### [EXERCISE AIM]
Where a line has odd spacing or punctuation, keep it; transcribe all the entries exactly.

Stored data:

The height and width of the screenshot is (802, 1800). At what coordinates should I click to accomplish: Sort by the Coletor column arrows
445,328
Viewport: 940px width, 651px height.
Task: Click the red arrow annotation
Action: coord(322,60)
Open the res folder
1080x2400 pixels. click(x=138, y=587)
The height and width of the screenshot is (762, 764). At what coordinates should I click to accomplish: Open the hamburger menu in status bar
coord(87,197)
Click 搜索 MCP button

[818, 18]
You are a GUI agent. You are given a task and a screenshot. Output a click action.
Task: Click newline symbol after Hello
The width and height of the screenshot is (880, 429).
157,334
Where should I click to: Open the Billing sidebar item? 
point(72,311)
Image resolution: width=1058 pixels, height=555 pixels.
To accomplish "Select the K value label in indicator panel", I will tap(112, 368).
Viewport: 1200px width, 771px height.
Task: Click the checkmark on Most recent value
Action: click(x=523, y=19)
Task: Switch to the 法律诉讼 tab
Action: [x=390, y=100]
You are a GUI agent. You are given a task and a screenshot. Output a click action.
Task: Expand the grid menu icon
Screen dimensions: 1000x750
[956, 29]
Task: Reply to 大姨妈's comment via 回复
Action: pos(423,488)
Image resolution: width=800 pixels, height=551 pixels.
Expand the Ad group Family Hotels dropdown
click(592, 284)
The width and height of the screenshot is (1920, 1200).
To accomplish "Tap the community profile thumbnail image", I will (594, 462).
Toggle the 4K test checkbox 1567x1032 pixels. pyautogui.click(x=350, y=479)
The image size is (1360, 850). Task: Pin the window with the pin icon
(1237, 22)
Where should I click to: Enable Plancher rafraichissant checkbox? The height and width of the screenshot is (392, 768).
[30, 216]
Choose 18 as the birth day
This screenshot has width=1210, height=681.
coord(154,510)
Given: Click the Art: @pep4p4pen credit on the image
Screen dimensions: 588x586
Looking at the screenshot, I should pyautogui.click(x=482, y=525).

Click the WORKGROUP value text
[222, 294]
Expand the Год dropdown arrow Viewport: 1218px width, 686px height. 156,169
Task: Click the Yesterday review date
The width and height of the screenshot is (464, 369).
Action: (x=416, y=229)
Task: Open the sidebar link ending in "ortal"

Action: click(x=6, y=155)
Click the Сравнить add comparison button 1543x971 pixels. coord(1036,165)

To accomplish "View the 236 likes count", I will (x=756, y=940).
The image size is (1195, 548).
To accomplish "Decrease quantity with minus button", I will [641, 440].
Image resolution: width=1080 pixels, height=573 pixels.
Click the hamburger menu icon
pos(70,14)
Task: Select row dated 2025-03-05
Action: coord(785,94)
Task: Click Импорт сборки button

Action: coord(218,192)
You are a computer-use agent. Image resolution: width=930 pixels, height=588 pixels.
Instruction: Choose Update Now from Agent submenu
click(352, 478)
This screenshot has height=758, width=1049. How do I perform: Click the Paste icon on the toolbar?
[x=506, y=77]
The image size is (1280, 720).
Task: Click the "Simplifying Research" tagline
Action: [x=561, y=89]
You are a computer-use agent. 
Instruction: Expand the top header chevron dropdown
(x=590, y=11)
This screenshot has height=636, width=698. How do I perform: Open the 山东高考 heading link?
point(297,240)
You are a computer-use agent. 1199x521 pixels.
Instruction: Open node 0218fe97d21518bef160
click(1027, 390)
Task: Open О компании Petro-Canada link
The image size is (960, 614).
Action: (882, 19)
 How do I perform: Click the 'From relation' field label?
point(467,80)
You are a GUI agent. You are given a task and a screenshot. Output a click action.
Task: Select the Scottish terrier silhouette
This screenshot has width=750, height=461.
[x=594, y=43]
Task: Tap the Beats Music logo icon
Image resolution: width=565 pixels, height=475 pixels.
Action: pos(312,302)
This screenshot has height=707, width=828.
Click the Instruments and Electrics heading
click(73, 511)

### [WRITTEN SOLUTION]
The height and width of the screenshot is (802, 1800). At what coordinates should I click to accomplish: Sort by the Coletor column arrows
445,328
Viewport: 940px width, 651px height.
Task: Click the red arrow annotation
Action: coord(322,60)
Open the res folder
1080x2400 pixels. click(x=138, y=587)
The height and width of the screenshot is (762, 764). At what coordinates should I click to accomplish: Open the hamburger menu in status bar
coord(87,197)
Click 搜索 MCP button

[818, 18]
You are a GUI agent. You are given a task and a screenshot. Output a click action.
Task: Click newline symbol after Hello
The width and height of the screenshot is (880, 429).
157,334
Where should I click to: Open the Billing sidebar item? 
point(72,311)
Image resolution: width=1058 pixels, height=555 pixels.
To accomplish "Select the K value label in indicator panel", I will tap(112, 368).
Viewport: 1200px width, 771px height.
Task: Click the checkmark on Most recent value
Action: click(x=523, y=19)
Task: Switch to the 法律诉讼 tab
Action: [x=390, y=100]
You are a GUI agent. You are given a task and a screenshot. Output a click action.
Task: Expand the grid menu icon
Screen dimensions: 1000x750
[956, 29]
Task: Reply to 大姨妈's comment via 回复
Action: pos(423,488)
Image resolution: width=800 pixels, height=551 pixels.
Expand the Ad group Family Hotels dropdown
click(592, 284)
The width and height of the screenshot is (1920, 1200).
To accomplish "Tap the community profile thumbnail image", I will (594, 462).
Toggle the 4K test checkbox 1567x1032 pixels. pyautogui.click(x=350, y=479)
The image size is (1360, 850). Task: Pin the window with the pin icon
(1237, 22)
Where should I click to: Enable Plancher rafraichissant checkbox? The height and width of the screenshot is (392, 768).
[30, 216]
Choose 18 as the birth day
This screenshot has width=1210, height=681.
coord(154,510)
Given: Click the Art: @pep4p4pen credit on the image
Screen dimensions: 588x586
Looking at the screenshot, I should pyautogui.click(x=482, y=525).

Click the WORKGROUP value text
[222, 294]
Expand the Год dropdown arrow Viewport: 1218px width, 686px height. 156,169
Task: Click the Yesterday review date
The width and height of the screenshot is (464, 369).
Action: (x=416, y=229)
Task: Open the sidebar link ending in "ortal"

Action: click(x=6, y=155)
Click the Сравнить add comparison button 1543x971 pixels. coord(1036,165)

To accomplish "View the 236 likes count", I will (x=756, y=940).
The image size is (1195, 548).
To accomplish "Decrease quantity with minus button", I will [641, 440].
Image resolution: width=1080 pixels, height=573 pixels.
Click the hamburger menu icon
pos(70,14)
Task: Select row dated 2025-03-05
Action: coord(785,94)
Task: Click Импорт сборки button

Action: coord(218,192)
You are a computer-use agent. Image resolution: width=930 pixels, height=588 pixels.
Instruction: Choose Update Now from Agent submenu
click(352, 478)
This screenshot has height=758, width=1049. How do I perform: Click the Paste icon on the toolbar?
[x=506, y=77]
The image size is (1280, 720).
Task: Click the "Simplifying Research" tagline
Action: [x=561, y=89]
You are a computer-use agent. 
Instruction: Expand the top header chevron dropdown
(x=590, y=11)
This screenshot has height=636, width=698. How do I perform: Open the 山东高考 heading link?
point(297,240)
You are a computer-use agent. 1199x521 pixels.
Instruction: Open node 0218fe97d21518bef160
click(1027, 390)
Task: Open О компании Petro-Canada link
The image size is (960, 614).
Action: (882, 19)
 How do I perform: Click the 'From relation' field label?
point(467,80)
You are a GUI agent. You are given a task and a screenshot. Output a click action.
Task: Select the Scottish terrier silhouette
This screenshot has width=750, height=461.
[x=594, y=43]
Task: Tap the Beats Music logo icon
Image resolution: width=565 pixels, height=475 pixels.
Action: pos(312,302)
This screenshot has height=707, width=828.
Click the Instruments and Electrics heading
click(73, 511)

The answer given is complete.